Fast forward to this morning. We are discussing our budget for the month of July and I ask her what this “Shopping Essence” charge is for in June. She looks at me like there’s a wombat eating my head. “Shopping who?” she asks. “Yep” says I.
“$14.95 is how much they charged you”
We get online and scour our accounts. Jumpin’ Jeezuz! They’ve been charging us $14.95 monthly for 6 months! Now I’m sure this part is purely coincidental :rolleyes: as the charges began a week after we cancelled and received the refund from frickin’ VistaPrint.
So, little bored at work today Chao decides to do some research online. Holy shit these people have built an empire out of ripping people off. They are part of this huge buying group that pulls this shit on their customers and shares the account info with all of their subsidiaries. I found tons of complaints online from people who’ve been ripped off just like us and the Better Business Bureau report is pages long.
So I called our bank’s fraud department and filed a dispute against the charges. Kind Bank Lady says we can only dispute as recently as 3 months ago. “Not acceptable” I reply. “I want all 6 charges disputed since these charges were made fraudulently” I went on to explain how I was sitting in front of a stack of papers I printed off about the fraudulent practices of this company. She acquiesced and said she would file disputes against all of the charges.
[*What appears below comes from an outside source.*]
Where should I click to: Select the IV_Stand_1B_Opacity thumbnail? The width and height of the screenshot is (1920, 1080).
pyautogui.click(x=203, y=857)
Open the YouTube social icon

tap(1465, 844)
I then hang up with Kind Bank Lady and start a file. I’m kickin’ ass and takin’ names.
Now it’s time to call Shopping Fucking Essentials. I call the number that’s on the bank statement next to their bullshit charges. A man answers, a man who clearly is benefiting from a common practice called “outsourcing.” He cheerfully says “Thank you for calling Vistapr…I mean Shopping Essentials how can I help you?”
Ha fucker. I tell him he just confirmed my suspicion that the two companies were pretty much one in the same. He didn’t deny it but he stammered something about a buying group, blah blah. I tell him he can help me by refunding the FRAUDULENT and ILLEGAL charges made against our account. Funny, he never denied any wrongdoing, he never asked what had happened, never asked me to explain any transactions or membership with the company. He just said, “Ok, we’ll refund this months charge.”
Interlude:
At this point, we experienced technical difficulties because my face exploded, missiles were launched, flesh was torn, blood was spilled, earthquakes split the lands and volcanoes reduced everything to a molten goo.
Resume play:
I calmly, yet sternly, in a voice that would’ve shaken Hannibal Lechter, told him that no, he was not going to refund only one of the ILLEGAL charges, but ALL OF THEM, since I had not received any goods or services to justify the ILLEGAL charges. And I went on about how I knew about their practices, and mentioned the Attorney General of Connecticut (where they appear to be based out of).
The shrivled little miscreant then tells me he needs to “check with his supervisor.”
I tell him to go ahead and do that in my best Dirty Harry voice.
After 5 long minutes of brain numbing hold music, the little simpleton comes back. “I’ve got good news!” he squeals. “We can refund ALL of your money”
“Good” I say flatly. “When will I see this money?”
“Three business days” he replies like a true confidence man.
I get his name, I get his employee ID # which is mostly likely as fake as Joan River’s face then I snarl and hang up.
So, tonight, the SO and I are off to the bank to get a new card and we wait and see if we get our $89.70 back from either the fucking dickless wonders that ripped us off or from our bank which is obligated to help us deal with such fraud.
Hey, I know it’s only $89.70, it could’ve been worse, but it’s the principle.
Letters are being written, complaints are being filed, skullfucking will ensue.